DP Architects Pte Ltd
- Company type: Private Limited
- Industry: Architecture and Urban Planning
- Founded: 1967
- Headquarters: Singapore
- Number of locations: 18 Offices
- Area served: Worldwide
- Key people: Angelene Chan (Chairman); Seah Chee Huang (Chief Executive Officer); Lee Shee Koeng (Chief Operating Officer);
- Services: Architecture, Planning, Interior design, Project management, Development feasibility study, Due diligence study, Environmental sustainability design, Engineering, Infrastructure design, Master planning, Architectural lighting design, Facade design
- Number of employees: Over 900 worldwide
- Website: www.dpa.com.sg

= DP Architects =

Architecture and urban design practice in Singapore

DP Architects Pte Ltd is a Singaporean multinational architectural design firm. Originally founded as Design Partnership in 1967, it became a private limited company in 1993 and now operates as a multi-disciplinary design consultancy. It is recognized as one of the largest architectural practices globally.

The DP group encompasses various entities, including DP Architects, DP Consultants, DP Design, DP Engineers, DP Façade, DP Green, DP Lighting, DP Sustainable Design, and DP Urban. It operates from 18 offices worldwide and has more than 900 employees.

Projects by the DP group include The Dubai Mall, as well as Singapore landmarks like the People's Park Complex and Golden Mile Complex, both built in the 1960s. The firm has also participated in master planning for the Orchard Road shopping belt and the development of Marina Centre. It is involved in sectors including retail, hotel, resort, commercial office, residential, convention center, technology parks, medical, religious, educational, civic institutions, and airport and aviation-related support facilities.

==History==
The firm was started in 1967 with William Lim Siew Wai, Tay Kheng Soon, and Koh Seow Chuan when they left the Malayan Architects Co-Partnership and founded Design Partnership after its dissolution to start their own firm with an initial staff strength of 18. In 1972, Gan Eng Oon joined and became a partner followed by Chan Sui Him in 1973 and became a partner subsequently in 1974.
In 1974, Tay Kheng Soon, who graduated from Singapore Polytechnic in 1963, retired and established his own practice, Akitek Tenggara. A year later in 1975, Design Partnership was dissolved and reformed as DP Architects Pte (DPA). William Lim retired in 1981 and established his own practice.

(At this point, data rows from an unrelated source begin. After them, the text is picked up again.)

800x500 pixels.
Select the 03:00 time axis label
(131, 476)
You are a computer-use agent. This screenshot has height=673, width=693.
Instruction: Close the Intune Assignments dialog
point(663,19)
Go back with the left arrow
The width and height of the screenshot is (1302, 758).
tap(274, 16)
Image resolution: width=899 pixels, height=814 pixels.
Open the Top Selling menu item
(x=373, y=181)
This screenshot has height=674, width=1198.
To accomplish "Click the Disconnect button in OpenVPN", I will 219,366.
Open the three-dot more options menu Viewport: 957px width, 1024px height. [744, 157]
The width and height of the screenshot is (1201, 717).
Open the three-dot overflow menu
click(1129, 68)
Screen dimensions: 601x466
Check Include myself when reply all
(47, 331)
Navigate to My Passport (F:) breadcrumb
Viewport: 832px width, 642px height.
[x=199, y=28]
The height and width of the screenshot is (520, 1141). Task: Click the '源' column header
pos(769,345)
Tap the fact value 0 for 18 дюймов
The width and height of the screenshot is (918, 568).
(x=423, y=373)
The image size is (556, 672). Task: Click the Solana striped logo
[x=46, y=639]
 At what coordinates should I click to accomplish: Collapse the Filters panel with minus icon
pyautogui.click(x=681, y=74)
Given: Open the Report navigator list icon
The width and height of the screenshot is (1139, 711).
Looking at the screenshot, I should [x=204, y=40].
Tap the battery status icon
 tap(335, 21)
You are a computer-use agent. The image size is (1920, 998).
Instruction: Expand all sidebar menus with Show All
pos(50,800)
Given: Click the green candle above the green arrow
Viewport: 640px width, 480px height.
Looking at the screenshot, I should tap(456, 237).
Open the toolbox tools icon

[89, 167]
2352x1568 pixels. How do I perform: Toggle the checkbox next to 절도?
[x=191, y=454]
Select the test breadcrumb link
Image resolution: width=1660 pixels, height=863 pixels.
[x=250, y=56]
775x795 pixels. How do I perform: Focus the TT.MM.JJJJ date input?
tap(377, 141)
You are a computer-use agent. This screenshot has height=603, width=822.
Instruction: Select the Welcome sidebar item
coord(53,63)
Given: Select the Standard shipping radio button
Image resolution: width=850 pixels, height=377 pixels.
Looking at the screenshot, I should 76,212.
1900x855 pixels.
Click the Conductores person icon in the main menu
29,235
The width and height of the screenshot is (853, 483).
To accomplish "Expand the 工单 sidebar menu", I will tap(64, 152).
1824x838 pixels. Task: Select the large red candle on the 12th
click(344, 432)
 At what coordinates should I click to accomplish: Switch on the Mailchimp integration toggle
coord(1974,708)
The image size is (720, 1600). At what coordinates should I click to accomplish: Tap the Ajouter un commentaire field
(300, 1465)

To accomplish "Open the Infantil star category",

The company expanded in 1982 with the establishment of two subsidiary companies, DP Design and DP Consultants. DP Architects was registered formally as a private limited with 200 employees in Singapore. Leading the firm since its inception, Chan was succeeded by Francis Lee Seng Wee in 2004 as the CEO while he was promoted to chairman of the firm. In 2016, Francis Lee Seng Wee became chairman, while Chan assumed a mentorship role as senior director. Angelene Chan was promoted to CEO.

In 2021, as part of the firm's leadership renewal and continuity plan, Seah Chee Huang has been appointed its chief executive officer. Angelene Chan became the chairman of the board while Francis Lee became a senior director and advisor.

== Sustainable design ==
DP Architects is considered a leader in sustainable design. The Building and Construction Authority of Singapore (BCA) has recognized DP Architects as one of the top three architecture firms in Singapore with the highest number of Green Mark Platinum and GoldPlus projects, with 25 or more projects rated Green Mark Gold+ or Platinum. The BCA Green Mark system is a green building rating system to evaluate a building for its environmental impact and performance, with Gold+ and Platinum being the highest two ratings for efficiency. DP Architects has also scored many firsts for sustainably designed architecture, winning the first two Green Mark District awards for Resorts World Sentosa and NUS University Town, both achieving the second highest rating of GoldPlus.

In 2015, DP Architects was awarded the Built Environment Leadership (BEL) Gold Class Award by BCA. DP Architects and its group of companies received a total of four BCA-SGBC Green Building Individual Commendation Awards in 2013, 2014 and 2015.

==Notable projects==
DPA is best known in Singapore for several architectural works of the late 1960s and early 1970s such as People's Park Complex, and Golden Mile Complex.

Dutch architect Rem Koolhaas said at a press conference when he visited Singapore in 2005: 'These buildings (Golden Mile Complex and People's Park Complex) were not intended to be landmarks, but became landmarks.'

The firm is also known for its work on the Esplanade - Theatres on the Bay, The Dubai Mall, Resorts World Sentosa, and Singapore Sports Hub.